But when we talk on the phone, I will say hello. She will say hello. Then she will say, “How are you?” And I have no idea how to answer that question, especially when asked by someone I haven’t talked with in so long. Someone who hasn’t witnessed the howling, the blood-shot eyes, the twitchy version of myself that exists when I leave my safe bubble at home, when I venture into the world. The half-eaten version of me, even though I look normal on the outside. Or normal enough. The mom of a 3-year-old.

This woman didn’t witness all the months when I didn’t leave my bed. And after that, when I didn’t shower or comb my hair and wore the same thing for six or seven days in a row because I didn’t know how to get dressed. The woman who cut off all of her hair to look ugly, hoping to match how I felt on the inside. When we talk, this woman will hear the fast-forwarded version of me. The one that can talk on the phone, the woman who has taught creative writing and who founded a literary magazine in grief’s wake. The one that lights up talking about narrative arcs and creating three-dimensional worlds.

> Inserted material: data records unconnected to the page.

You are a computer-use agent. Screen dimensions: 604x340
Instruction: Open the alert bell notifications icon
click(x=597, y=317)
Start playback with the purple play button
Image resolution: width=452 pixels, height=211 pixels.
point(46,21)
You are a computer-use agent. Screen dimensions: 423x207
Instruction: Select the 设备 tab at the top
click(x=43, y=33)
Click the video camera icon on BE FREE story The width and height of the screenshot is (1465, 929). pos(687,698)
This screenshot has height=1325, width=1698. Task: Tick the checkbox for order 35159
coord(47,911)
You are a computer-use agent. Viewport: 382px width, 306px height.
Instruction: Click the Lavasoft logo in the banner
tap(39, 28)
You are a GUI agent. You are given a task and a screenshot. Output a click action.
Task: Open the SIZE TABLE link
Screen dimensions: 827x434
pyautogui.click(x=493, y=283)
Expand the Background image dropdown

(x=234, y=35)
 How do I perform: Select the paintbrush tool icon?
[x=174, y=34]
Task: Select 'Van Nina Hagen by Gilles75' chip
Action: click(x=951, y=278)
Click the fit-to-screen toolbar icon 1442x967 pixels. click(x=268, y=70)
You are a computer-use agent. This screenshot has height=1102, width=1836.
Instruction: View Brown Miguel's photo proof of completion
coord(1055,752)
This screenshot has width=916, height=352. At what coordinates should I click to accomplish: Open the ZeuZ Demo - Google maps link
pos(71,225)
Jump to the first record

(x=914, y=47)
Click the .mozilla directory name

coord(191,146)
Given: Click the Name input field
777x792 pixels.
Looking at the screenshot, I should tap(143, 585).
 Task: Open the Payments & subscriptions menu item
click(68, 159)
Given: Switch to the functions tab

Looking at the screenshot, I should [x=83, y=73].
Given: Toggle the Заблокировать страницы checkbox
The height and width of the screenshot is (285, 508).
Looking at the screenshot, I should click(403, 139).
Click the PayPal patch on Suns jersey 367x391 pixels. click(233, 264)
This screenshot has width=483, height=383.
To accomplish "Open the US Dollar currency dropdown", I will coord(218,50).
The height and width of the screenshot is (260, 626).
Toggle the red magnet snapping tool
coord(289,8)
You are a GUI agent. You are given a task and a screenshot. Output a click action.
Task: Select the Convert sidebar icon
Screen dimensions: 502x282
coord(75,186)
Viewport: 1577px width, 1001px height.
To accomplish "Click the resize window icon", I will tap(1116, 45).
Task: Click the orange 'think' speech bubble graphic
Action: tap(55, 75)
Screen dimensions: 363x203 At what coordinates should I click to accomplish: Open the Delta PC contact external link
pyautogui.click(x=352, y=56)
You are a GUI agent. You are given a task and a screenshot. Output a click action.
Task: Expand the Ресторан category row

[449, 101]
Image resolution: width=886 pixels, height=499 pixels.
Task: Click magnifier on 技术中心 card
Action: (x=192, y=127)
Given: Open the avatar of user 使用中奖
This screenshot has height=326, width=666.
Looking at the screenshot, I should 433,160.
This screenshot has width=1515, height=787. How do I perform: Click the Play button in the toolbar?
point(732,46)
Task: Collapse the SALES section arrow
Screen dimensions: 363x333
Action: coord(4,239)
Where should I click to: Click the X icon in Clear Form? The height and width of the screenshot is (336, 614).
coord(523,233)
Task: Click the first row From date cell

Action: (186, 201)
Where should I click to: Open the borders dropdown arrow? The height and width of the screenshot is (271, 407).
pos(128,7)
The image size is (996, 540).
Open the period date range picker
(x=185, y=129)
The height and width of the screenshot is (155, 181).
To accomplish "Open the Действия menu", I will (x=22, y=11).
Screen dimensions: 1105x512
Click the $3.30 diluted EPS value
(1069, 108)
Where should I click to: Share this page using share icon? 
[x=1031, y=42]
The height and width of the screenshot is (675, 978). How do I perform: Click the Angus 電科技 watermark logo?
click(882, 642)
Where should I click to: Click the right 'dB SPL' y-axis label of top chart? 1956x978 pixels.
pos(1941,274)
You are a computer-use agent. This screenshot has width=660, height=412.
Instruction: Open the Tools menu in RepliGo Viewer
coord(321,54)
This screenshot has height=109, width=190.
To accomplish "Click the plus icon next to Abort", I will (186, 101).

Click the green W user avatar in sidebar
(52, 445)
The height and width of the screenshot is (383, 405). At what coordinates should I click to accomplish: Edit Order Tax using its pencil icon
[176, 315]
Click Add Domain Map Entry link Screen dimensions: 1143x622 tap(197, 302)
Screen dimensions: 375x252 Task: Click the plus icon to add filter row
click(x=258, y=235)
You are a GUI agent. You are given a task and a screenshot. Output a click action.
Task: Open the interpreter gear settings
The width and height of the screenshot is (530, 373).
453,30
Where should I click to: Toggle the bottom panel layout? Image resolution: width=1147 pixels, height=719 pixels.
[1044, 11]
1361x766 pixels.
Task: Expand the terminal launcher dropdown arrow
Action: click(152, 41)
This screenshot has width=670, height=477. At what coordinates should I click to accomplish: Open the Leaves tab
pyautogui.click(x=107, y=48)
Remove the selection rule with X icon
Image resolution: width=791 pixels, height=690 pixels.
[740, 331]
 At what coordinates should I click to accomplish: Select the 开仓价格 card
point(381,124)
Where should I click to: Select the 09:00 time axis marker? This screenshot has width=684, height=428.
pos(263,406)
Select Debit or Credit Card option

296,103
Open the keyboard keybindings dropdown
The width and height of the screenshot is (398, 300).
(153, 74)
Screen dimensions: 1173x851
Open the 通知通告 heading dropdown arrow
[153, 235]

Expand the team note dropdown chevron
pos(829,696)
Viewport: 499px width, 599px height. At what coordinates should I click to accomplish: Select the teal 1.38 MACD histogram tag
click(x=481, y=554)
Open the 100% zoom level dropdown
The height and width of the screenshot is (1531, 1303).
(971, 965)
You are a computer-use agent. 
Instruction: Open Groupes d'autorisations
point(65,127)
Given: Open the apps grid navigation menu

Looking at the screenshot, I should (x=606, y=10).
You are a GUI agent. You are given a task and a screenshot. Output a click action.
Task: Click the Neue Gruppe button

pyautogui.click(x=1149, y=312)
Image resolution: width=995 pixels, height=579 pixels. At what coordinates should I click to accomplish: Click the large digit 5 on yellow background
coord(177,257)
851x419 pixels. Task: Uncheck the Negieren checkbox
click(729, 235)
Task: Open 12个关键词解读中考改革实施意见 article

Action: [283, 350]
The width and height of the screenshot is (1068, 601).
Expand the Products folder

And all this thinking about the different versions of me since Riley died in 2014 makes me wonder how I got here. How did the accumulation of time and space from Riley’s death allow me to do those things, to get to the place where I can wonder how I should answer that question. Early on, that innocent question felt so offensive. It doesn’t anymore, and when I’m at the checkout counter, I can say, “Fine, thanks. How are you?” But wondering about it in the context of this pending phone call feels splintered. And strange because I am different from before Riley died. And I am different from the time just after Riley died. And I’m different from before the baby was born. I’m still broken, like a bone fracture that wasn’t set and the malunion impairs function longterm. I’ll always be broken, impaired. But I’m also other things. And I won’t necessarily cry when I talk about Riley.

As I downed a hot cup of tea in the moments between scratching things off the to-do list, I figured it out. When she asks the inevitable question, I will say, “I’ve been wondering how to answer that question all day.” Because it’s the truth.